> Exercise requirements: List each line of the entries that contains the word "This".

> Item position entries:
--- Begin ---

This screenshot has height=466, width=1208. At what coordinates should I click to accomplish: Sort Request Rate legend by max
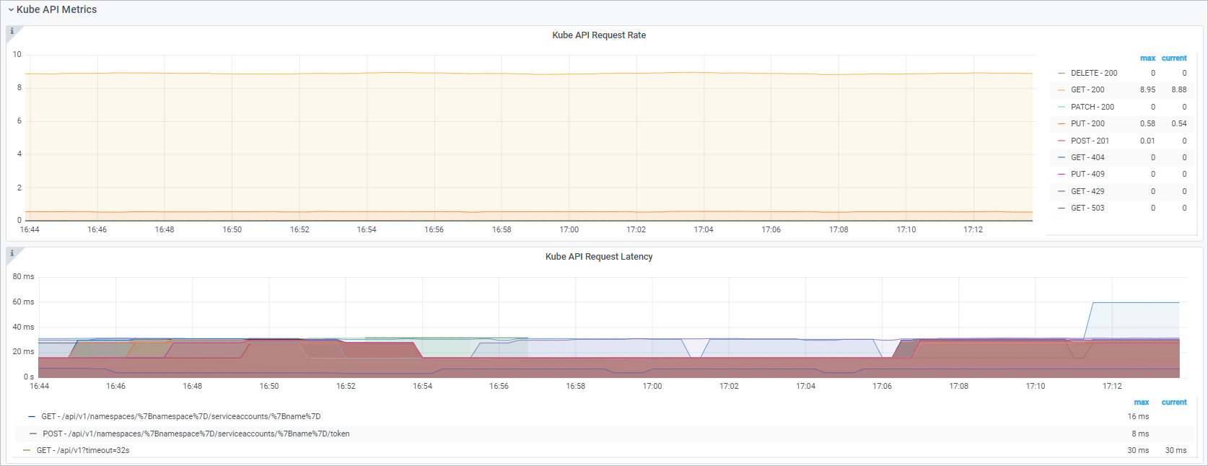tap(1147, 58)
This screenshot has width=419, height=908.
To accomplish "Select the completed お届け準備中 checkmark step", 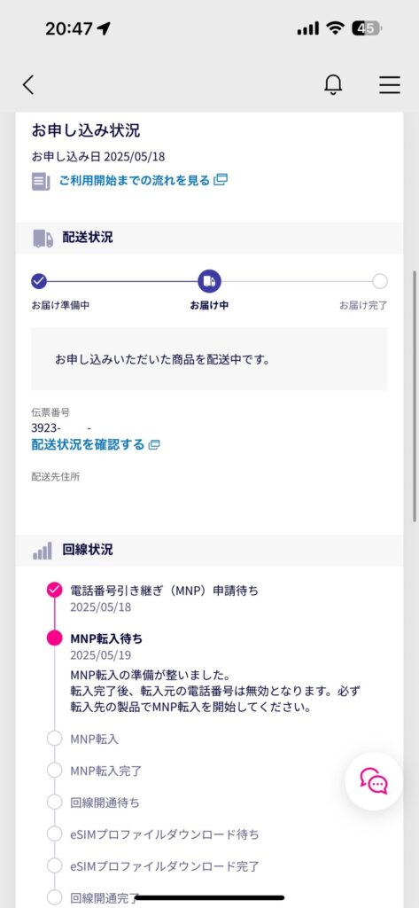I will [39, 281].
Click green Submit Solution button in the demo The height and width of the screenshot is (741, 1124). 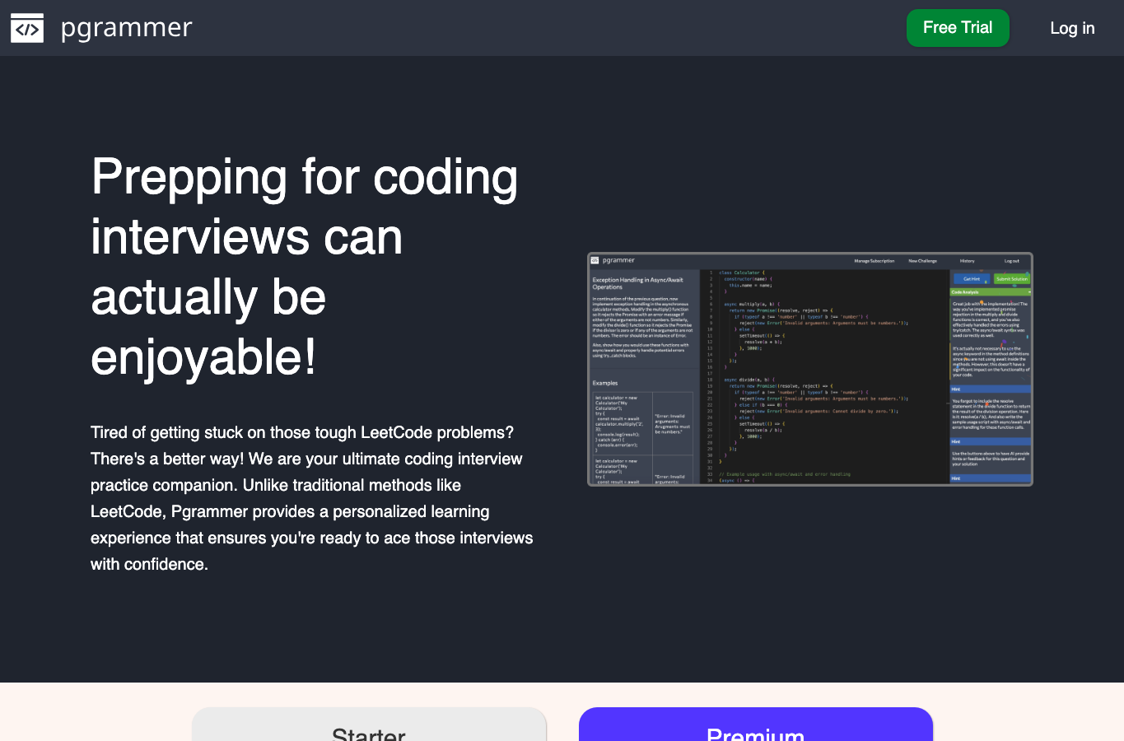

--- End ---

> Task output:
This screenshot has height=466, width=1208. At what coordinates should I click to accomplish: Sort Request Rate legend by max
This screenshot has width=419, height=908.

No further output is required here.